An old-school AI tool just got a very 2025 glow-up, and the vibe in the community is a mix of respect, relief, and nerdy side-eye. pytorch-hessian-eigenthings, first released back in 2018, has been rewritten after eight years to help researchers peek inside how machine-learning models behave while training. In plain English: it gives developers a way to inspect a model’s "shape of learning" without blowing up memory, which is exactly the sort of thing that makes deep-learning people nod gravely and say, “finally.”
The loudest reaction is simple: people love a maintainer who comes back. Open-source users treated the rewrite like a beloved cult project getting a surprise reboot, with extra applause because the new version works on modern big-name model stacks like Hugging Face. But there’s also delicious little drama: the old 0.x setup is gone, and anyone depending on it is being told to pin an older version. Translation for non-coders: yes, some people are thrilled, and some are already bracing for “my workflow broke” posts.

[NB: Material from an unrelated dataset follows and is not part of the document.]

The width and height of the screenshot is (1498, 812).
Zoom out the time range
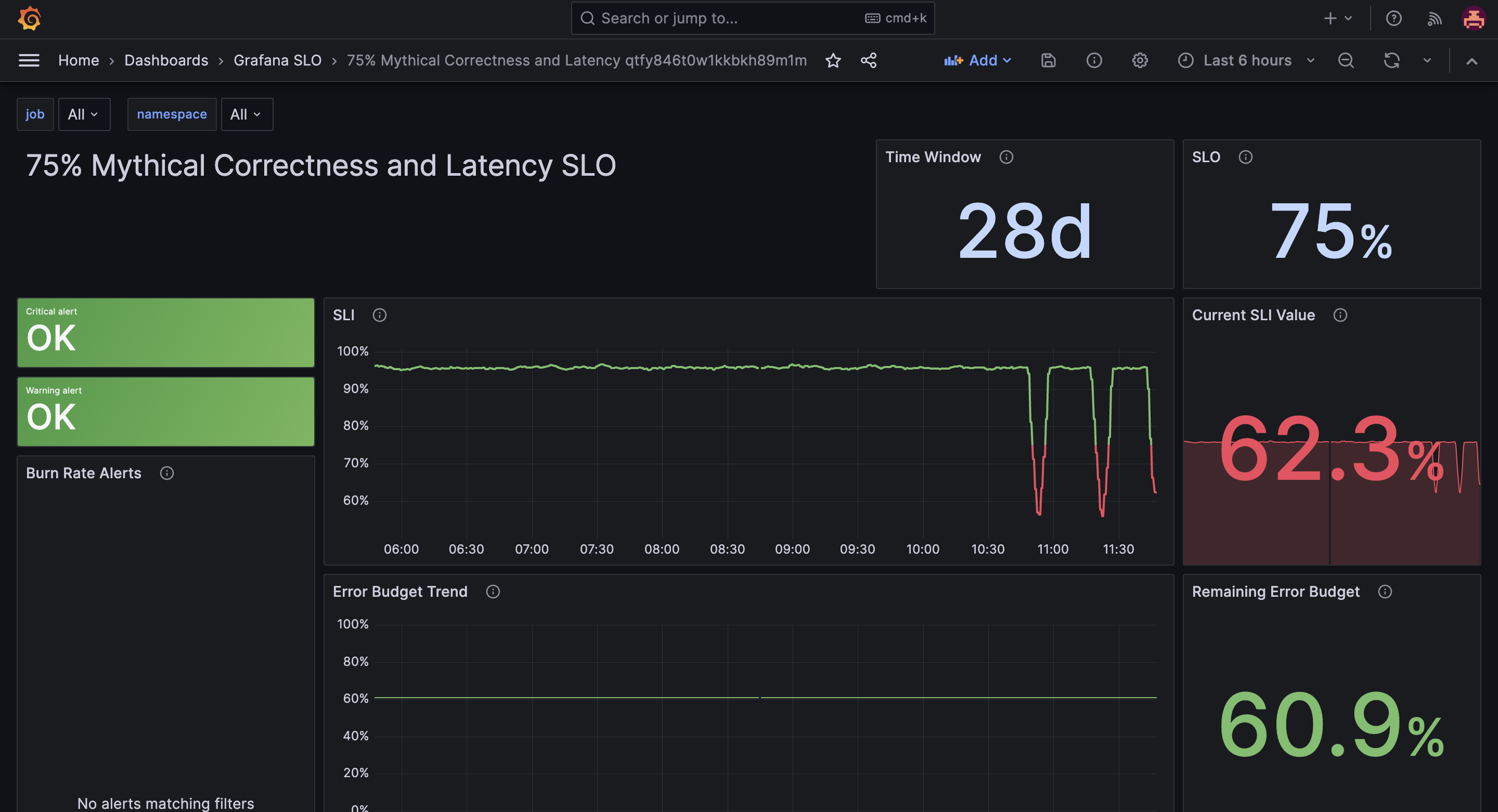click(1345, 60)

The funniest running joke is the library name itself, which sounds like either a prog-rock album or a wizard spell. Even the creator, Noah Golmant, leaned into the niche nature of the project, calling it a specialized tool for model curvature analysis. That honesty won points. The hot take energy? This is either a heroic resurrection of a beloved research utility, or the most elegant possible way to restart ancient arguments about whether “flat” AI models are actually better at all.
Key Points
- •The article announces `pytorch-hessian-eigenthings` v1.0.0a1, a rewritten alpha release with the old 0.x API removed.
- •The library computes eigendecompositions of the Hessian and related curvature matrices using iterative methods that rely on Hessian-vector products, avoiding the quadratic memory cost of forming the full Hessian.
- •Supported algorithms include Lanczos, stochastic power iteration, Hutch++ trace estimation, and Stochastic Lanczos Quadrature for spectral density.
- •The package supports multiple interchangeable operators, including Hessian, Generalized Gauss-Newton, and empirical Fisher, and can be used with PyTorch models including HuggingFace and TransformerLens transformers.
- •For large-vocabulary language-model workloads, the article describes a fused cross-entropy Hessian-vector kernel using Triton on CUDA or `torch.compile`, with reported speedups and lower peak memory use.